Can you render the material as a Markdown table with the columns Row and Line, starting at the line that contains "This screenshot has width=700, height=405." and ending at the line that contains "will [861, 527].", with both of those lines included? Number each line in turn, leave out blank lines, and include nothing outside that span.
· · · · ·
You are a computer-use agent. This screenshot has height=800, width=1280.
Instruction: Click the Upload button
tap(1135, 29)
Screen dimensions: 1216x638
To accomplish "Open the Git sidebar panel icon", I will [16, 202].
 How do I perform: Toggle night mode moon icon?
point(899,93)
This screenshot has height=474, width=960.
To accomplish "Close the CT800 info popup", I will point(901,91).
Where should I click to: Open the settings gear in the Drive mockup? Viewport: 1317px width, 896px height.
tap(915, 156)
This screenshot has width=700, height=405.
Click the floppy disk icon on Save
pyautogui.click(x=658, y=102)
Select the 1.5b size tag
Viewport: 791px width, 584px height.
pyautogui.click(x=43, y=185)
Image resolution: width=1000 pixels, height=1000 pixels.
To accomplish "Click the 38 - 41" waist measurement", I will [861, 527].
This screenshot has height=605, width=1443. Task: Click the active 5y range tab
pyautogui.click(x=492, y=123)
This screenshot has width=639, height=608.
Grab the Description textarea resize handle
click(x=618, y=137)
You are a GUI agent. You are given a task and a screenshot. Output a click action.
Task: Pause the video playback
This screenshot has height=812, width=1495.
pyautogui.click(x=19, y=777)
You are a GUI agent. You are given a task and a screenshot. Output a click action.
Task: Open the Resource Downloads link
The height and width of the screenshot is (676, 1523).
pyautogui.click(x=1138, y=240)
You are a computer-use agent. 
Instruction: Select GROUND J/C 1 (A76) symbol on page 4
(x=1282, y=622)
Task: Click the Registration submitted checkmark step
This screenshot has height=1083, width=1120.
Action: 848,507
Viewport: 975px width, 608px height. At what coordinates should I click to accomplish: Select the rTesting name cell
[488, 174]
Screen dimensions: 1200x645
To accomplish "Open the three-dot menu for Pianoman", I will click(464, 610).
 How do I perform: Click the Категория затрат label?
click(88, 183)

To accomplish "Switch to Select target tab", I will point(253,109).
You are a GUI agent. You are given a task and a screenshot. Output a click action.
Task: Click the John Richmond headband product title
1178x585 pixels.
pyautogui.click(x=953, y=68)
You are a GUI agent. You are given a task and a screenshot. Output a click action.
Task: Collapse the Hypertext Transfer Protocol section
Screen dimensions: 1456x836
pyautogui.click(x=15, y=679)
· · · · ·
Solution for this problem =>
| Row | Line |
|---|---|
| 1 | This screenshot has width=700, height=405. |
| 2 | Click the floppy disk icon on Save |
| 3 | pyautogui.click(x=658, y=102) |
| 4 | Select the 1.5b size tag |
| 5 | Viewport: 791px width, 584px height. |
| 6 | pyautogui.click(x=43, y=185) |
| 7 | Image resolution: width=1000 pixels, height=1000 pixels. |
| 8 | To accomplish "Click the 38 - 41" waist measurement", I will [861, 527]. |